Word and element location records:
________
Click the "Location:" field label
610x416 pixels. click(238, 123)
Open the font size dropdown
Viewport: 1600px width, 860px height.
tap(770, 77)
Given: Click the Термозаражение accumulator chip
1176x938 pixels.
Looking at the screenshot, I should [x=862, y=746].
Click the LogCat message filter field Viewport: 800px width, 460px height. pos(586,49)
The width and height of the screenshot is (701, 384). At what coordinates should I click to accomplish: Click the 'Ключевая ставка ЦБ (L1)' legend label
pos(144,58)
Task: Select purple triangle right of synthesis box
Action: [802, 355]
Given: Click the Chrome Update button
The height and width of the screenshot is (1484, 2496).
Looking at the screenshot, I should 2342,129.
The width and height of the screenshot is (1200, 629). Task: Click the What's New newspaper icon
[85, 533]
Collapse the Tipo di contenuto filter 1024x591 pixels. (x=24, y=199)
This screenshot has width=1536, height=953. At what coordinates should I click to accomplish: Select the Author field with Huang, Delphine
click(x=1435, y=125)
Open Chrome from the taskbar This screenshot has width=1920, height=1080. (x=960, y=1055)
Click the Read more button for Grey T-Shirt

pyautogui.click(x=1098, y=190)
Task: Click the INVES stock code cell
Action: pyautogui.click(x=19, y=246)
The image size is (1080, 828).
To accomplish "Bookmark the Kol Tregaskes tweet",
________
● Work to do
Rewrite all of the lines above, switching "Chrome" to "Firefox" wherever it occurs and leaving everything else unchanged.

● Result
Click the "Location:" field label
610x416 pixels. click(238, 123)
Open the font size dropdown
Viewport: 1600px width, 860px height.
tap(770, 77)
Given: Click the Термозаражение accumulator chip
1176x938 pixels.
Looking at the screenshot, I should [x=862, y=746].
Click the LogCat message filter field Viewport: 800px width, 460px height. pos(586,49)
The width and height of the screenshot is (701, 384). At what coordinates should I click to accomplish: Click the 'Ключевая ставка ЦБ (L1)' legend label
pos(144,58)
Task: Select purple triangle right of synthesis box
Action: [802, 355]
Given: Click the Firefox Update button
The height and width of the screenshot is (1484, 2496).
Looking at the screenshot, I should 2342,129.
The width and height of the screenshot is (1200, 629). Task: Click the What's New newspaper icon
[85, 533]
Collapse the Tipo di contenuto filter 1024x591 pixels. (x=24, y=199)
This screenshot has width=1536, height=953. At what coordinates should I click to accomplish: Select the Author field with Huang, Delphine
click(x=1435, y=125)
Open Firefox from the taskbar This screenshot has width=1920, height=1080. (x=960, y=1055)
Click the Read more button for Grey T-Shirt

pyautogui.click(x=1098, y=190)
Task: Click the INVES stock code cell
Action: pyautogui.click(x=19, y=246)
The image size is (1080, 828).
To accomplish "Bookmark the Kol Tregaskes tweet",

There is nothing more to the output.